Sejauh ini aku masih belajar memahami apa yang sebenarnya diperintahkan dalam keyakinan yang kuanut. Meski masih terbata-bata dalam membaca Quran. 

Dulu sekali, pertanyaan ini pernah terlintas di pikiran tiap kali kata 'jihad' bergaung. Identik dengan kematian. Rasanya harus berperang dulu untuk kebaikan dan meninggal di dalamnya barulah disebut berjihad.

Tetapi, semakin bertambahnya umur dan kemampuan untuk menelaah lebih jauh, aku belajar bahwa jihad tidak harus selalu mati. Sebab yang sesungguhnya dilihat adalah perjuangan di jalanNya. Perjuangan untuk menegakkan kebenaranNya, sekalipun harus menyerahkan nyawa. 

Jadi, kurang lebih singkatnya seperti ini, kalau dalam perjuangan itu kita berjumpa ajal, maka Insya Allah matinya kita itulah yang dinamakan mati syahid (mati karena berjuang di jalan Allah). 

Semakin aku memahami, ternyata kebaikan kecil yang kita lakukan bisa saja tergolong berjihad. Ada yang dengan menyumbangkan hartanya untuk membantu orang lain yang memerlukan, atau pembangunan tempat ibadah. Ada yang melakukannya dengan menuntut ilmu agar dapat memberi manfaat bagi lingkungan di sekitarnya. Ada yang berjuang dengan mencari nafkah untuk menghidupi keluarganya. Ada yang berjuang dalam misi kemanusiaan. Bahkan yang paling ekstrim, rela mati demi menegakkan agama Allah (seperti yang dilakukan Rasul dan para sahabatnya) atau demi tanah airnya layaknya para pahlawan dulu, yang saat ini contoh nyatanya bisa kita lihat dari perjuangan rakyat Palestina. 

Yupp... ternyata banyak juga. Seperti banyak jalan menuju Roma. 

Yang terpenting niatnya lurus dan tulus, untuk meraih ridha Allah. Selama masih diberi hidup, selama itulah kita memiliki waktu untuk berjihad. Meski tiada jaminan apakah akan selamat atau menambah gelar di depan nama. Tetapi, bukankah setiap yang bernyawa pasti akan merasakan mati? Lagipula, apa ada jaminan lima menit ke depan nanti hidup akan baik-baik saja? 

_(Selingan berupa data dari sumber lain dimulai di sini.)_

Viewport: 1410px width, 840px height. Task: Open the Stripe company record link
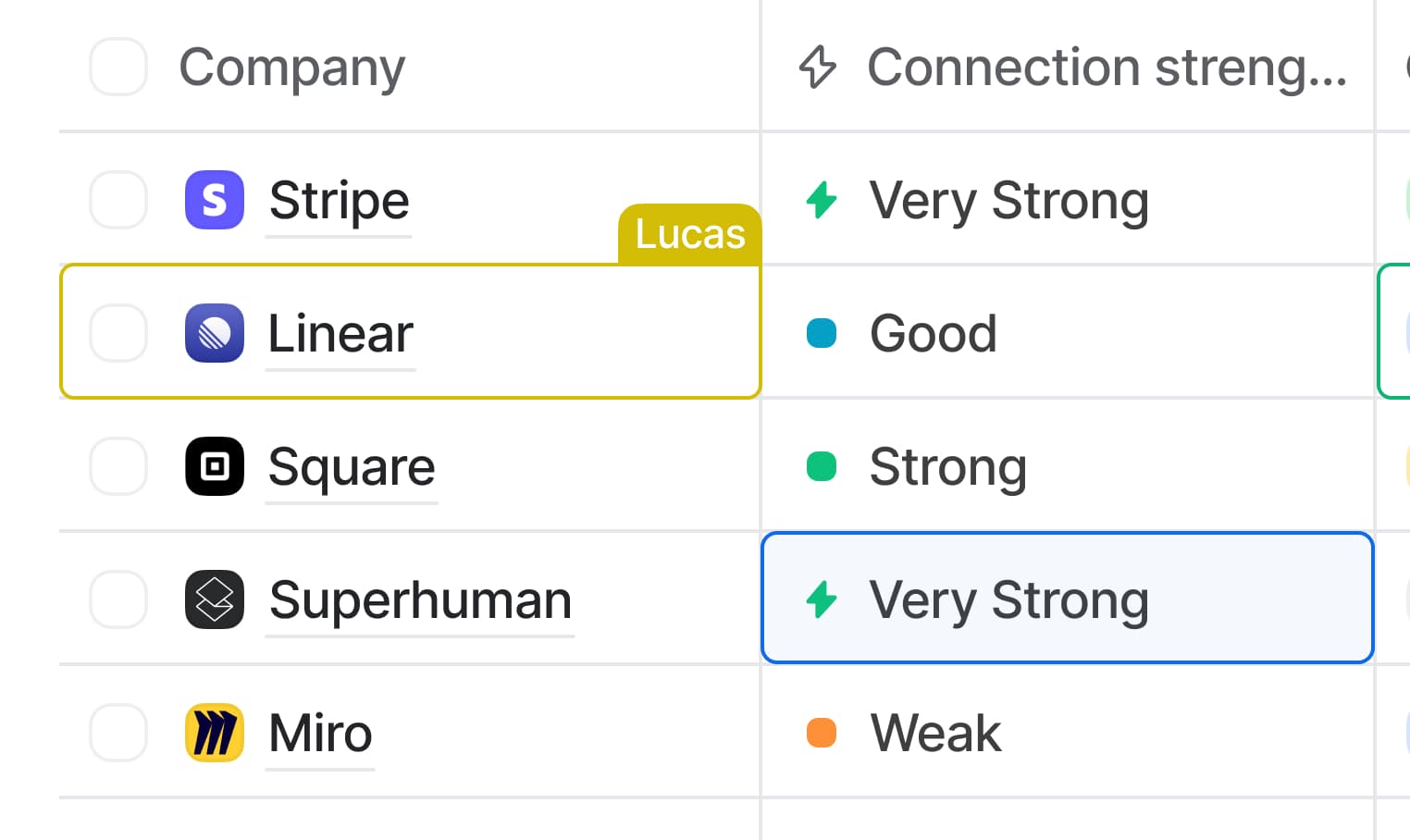pyautogui.click(x=339, y=201)
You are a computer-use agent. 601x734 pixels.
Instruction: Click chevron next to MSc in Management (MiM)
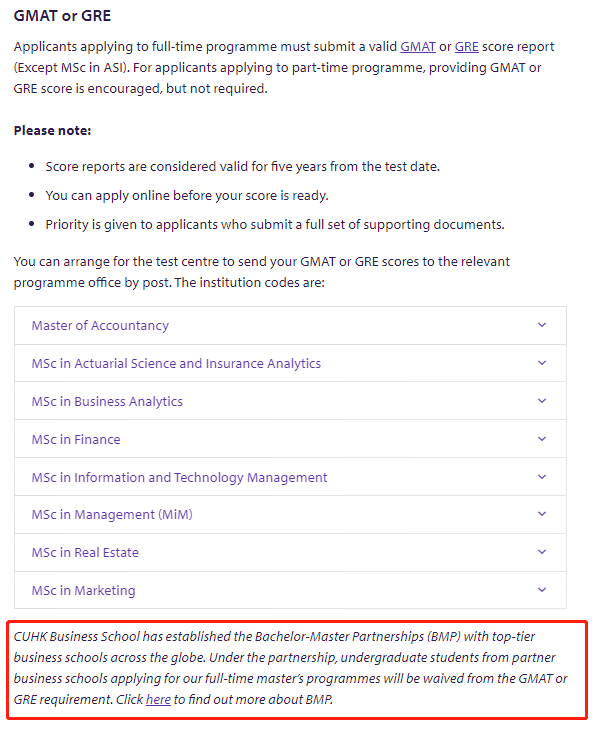tap(542, 514)
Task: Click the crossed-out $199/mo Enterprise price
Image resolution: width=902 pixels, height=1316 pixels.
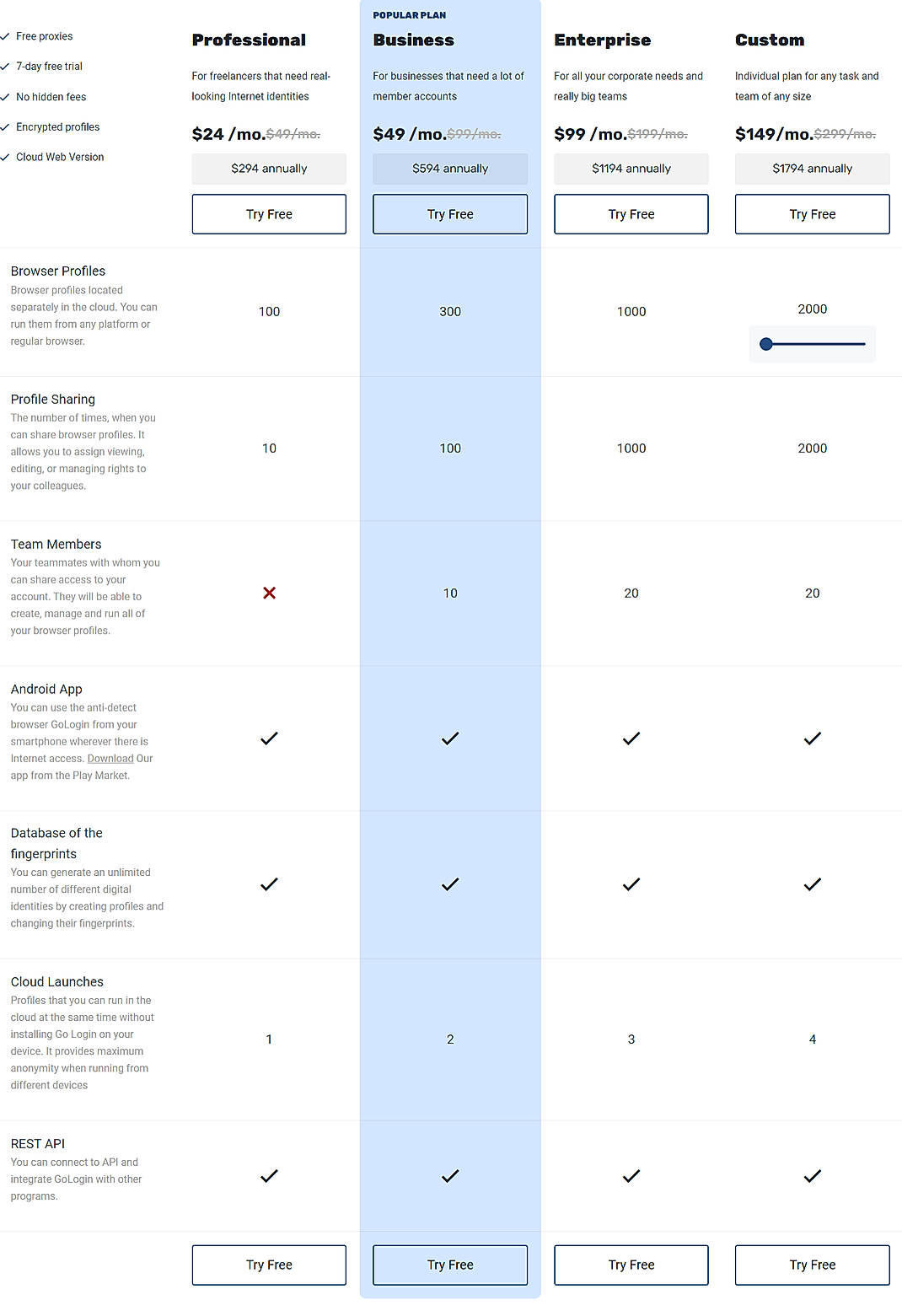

Hmm... yang jadi inti pemikirannya sekarang, ada seorang makhluk yang tengah merasa rendah diri dan tak tahu apa yang dilakukannya. Setelah membaca kisah-kisah orang berjihad dengan segala inspirasinya membuatnya kembali bertanya, 

Adakah ia melakukan perjuangan yang sungguh-sungguh dilandasi niat untuk beribadah padaNya? Atau adakah selama ini dia melakukannya karena sekadar menjalani kehidupan?